So far, we have looked at MCP from the server side. In this section, let’s switch perspectives and look at it from the client side:

How does the client discover, choose, and call the capabilities exposed by an MCP Server?

This step is very important, because in real usage, the one that actually uses the tools is often not the server, but the client.

Learning Objectives

  • Understand the core responsibilities of an MCP Client
  • Learn to think about “discovering tools” and “calling tools” as two separate steps
  • Understand a minimal MCP Client call flow
  • Understand why the client side still needs selection strategies, failure handling, and caching

How are the responsibilities of Client and Server divided?

The Server provides capabilities

The Server is more like a “tool warehouse manager.” It is responsible for:

  • Listing tools
  • Exposing capabilities
  • Executing calls

The Client consumes capabilities

The Client is more like the “person actually doing the work.” It is responsible for:

  • Discovering tools
  • Deciding which tool to call
  • Organizing arguments
  • Receiving results

So one very important point is:

An MCP Client is not a passive relay.
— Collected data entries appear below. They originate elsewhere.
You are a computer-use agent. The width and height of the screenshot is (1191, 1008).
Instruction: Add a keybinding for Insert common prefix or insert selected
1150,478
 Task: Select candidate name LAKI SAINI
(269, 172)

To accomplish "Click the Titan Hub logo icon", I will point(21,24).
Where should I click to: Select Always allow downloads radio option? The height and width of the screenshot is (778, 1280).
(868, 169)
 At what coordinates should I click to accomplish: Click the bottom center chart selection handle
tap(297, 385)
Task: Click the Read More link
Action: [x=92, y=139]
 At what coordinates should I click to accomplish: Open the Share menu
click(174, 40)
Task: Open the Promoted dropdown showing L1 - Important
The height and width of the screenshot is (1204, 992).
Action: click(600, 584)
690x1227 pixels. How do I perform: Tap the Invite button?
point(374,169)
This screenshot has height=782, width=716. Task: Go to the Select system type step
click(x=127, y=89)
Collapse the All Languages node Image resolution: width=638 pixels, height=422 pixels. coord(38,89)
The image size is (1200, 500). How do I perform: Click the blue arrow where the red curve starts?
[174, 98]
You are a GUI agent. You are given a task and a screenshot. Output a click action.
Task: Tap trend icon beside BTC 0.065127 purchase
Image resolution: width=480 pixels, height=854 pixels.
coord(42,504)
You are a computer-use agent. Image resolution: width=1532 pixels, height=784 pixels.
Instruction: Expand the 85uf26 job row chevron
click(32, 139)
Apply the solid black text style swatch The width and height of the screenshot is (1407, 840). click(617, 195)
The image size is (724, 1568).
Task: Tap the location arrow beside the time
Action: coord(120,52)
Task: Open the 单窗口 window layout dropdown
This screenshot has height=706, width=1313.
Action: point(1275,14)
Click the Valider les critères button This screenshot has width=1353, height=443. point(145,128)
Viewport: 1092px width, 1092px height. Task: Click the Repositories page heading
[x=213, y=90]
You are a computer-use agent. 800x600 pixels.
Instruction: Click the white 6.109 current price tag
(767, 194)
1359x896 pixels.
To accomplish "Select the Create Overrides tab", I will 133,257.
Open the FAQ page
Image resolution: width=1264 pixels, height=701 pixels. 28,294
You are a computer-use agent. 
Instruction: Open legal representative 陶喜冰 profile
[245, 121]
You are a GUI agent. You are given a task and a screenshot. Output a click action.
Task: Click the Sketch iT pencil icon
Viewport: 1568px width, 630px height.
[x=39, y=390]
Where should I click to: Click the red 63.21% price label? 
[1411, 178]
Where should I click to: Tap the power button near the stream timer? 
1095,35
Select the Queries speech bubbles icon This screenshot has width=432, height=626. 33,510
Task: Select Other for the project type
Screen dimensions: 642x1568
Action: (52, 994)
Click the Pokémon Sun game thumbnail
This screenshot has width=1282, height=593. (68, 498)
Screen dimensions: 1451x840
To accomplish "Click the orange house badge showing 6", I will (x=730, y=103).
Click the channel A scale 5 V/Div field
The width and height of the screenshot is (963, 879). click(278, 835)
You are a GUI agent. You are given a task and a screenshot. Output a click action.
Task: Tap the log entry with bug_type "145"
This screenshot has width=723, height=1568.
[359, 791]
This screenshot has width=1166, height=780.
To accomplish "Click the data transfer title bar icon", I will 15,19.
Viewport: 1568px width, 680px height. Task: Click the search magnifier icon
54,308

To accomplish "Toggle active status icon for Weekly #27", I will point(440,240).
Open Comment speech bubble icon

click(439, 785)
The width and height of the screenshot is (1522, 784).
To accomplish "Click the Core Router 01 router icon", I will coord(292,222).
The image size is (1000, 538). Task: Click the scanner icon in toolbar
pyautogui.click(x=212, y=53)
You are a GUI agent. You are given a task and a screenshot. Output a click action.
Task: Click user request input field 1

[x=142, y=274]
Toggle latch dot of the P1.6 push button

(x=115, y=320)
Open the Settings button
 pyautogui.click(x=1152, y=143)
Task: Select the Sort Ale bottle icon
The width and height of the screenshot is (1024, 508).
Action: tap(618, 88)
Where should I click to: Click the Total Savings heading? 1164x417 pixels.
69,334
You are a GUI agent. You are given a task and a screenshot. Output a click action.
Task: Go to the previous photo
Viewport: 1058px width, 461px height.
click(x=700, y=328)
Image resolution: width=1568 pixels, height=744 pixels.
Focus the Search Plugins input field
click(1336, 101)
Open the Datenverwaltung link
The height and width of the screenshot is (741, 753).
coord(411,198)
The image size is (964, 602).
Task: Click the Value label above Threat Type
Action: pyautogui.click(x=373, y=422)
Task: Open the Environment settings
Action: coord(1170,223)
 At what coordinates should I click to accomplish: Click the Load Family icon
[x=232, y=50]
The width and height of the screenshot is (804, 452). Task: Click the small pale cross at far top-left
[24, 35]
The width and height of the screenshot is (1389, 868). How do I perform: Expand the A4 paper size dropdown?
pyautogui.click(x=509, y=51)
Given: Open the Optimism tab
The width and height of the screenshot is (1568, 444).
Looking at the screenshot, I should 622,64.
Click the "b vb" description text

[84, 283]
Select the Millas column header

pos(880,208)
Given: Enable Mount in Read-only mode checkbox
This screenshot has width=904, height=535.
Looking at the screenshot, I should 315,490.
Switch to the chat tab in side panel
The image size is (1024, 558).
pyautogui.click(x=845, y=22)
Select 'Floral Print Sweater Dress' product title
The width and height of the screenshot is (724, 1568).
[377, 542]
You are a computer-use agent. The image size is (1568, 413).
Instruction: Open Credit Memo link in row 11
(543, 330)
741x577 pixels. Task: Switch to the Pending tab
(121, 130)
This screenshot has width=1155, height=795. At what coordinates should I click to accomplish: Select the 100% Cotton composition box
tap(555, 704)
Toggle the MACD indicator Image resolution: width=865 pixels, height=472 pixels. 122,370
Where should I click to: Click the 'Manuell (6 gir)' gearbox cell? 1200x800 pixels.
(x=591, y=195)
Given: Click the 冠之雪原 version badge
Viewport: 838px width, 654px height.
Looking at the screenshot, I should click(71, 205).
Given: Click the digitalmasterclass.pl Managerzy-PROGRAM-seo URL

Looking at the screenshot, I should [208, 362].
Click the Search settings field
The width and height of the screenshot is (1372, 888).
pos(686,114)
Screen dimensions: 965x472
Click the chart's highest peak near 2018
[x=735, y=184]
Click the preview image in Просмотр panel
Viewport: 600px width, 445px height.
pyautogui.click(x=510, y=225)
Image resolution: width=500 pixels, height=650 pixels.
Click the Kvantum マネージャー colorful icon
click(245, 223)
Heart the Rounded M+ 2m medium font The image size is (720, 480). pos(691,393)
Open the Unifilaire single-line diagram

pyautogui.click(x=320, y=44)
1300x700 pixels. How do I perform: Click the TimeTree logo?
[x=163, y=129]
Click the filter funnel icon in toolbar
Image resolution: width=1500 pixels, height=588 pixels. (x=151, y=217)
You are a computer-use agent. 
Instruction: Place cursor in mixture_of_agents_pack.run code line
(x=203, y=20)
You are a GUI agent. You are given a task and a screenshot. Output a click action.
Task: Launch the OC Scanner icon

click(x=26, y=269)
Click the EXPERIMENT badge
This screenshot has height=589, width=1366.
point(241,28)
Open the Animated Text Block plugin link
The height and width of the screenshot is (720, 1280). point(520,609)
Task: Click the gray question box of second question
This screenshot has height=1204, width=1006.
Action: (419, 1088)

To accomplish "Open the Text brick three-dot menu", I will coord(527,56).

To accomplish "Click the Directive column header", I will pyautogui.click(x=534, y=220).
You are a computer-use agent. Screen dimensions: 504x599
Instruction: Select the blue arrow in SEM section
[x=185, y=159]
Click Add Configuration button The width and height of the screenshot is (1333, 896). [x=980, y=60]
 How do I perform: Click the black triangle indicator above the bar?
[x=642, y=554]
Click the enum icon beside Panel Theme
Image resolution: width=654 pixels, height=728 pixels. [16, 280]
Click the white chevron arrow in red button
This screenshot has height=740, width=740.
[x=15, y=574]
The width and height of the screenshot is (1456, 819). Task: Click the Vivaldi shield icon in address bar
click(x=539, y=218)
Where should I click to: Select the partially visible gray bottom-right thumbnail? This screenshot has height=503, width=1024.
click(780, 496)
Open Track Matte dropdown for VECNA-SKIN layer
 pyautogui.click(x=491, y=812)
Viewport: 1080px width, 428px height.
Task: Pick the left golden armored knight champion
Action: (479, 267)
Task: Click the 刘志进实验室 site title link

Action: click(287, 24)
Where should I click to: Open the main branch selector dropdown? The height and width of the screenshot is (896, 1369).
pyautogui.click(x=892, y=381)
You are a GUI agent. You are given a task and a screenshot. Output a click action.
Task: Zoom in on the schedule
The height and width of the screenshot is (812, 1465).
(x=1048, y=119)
It usually still has its own decision-making logic for calls.


What should the Client learn first? Discover tools first

Why not hard-code everything?

If the client hard-codes all tools from the beginning:

  • When server tools change, the code must change too
  • If you switch to a different server, you must rewrite the client

That is the exact opposite of what MCP is trying to solve.

A minimal discovery example

class MockMCPServer:
def list_tools(self):
return [
{"name": "search_docs", "description": "Search course documents"},
{"name": "get_weather", "description": "Query the weather"}
]

server = MockMCPServer()
tools = server.list_tools()

for tool in tools:
print(tool)

Expected output:

{'name': 'search_docs', 'description': 'Search course documents'}
{'name': 'get_weather', 'description': 'Query the weather'}

What is this step teaching you?

It is teaching you this:

The client must first know “what is available” before thinking about “how to use it.”

That is the value of the discovery phase.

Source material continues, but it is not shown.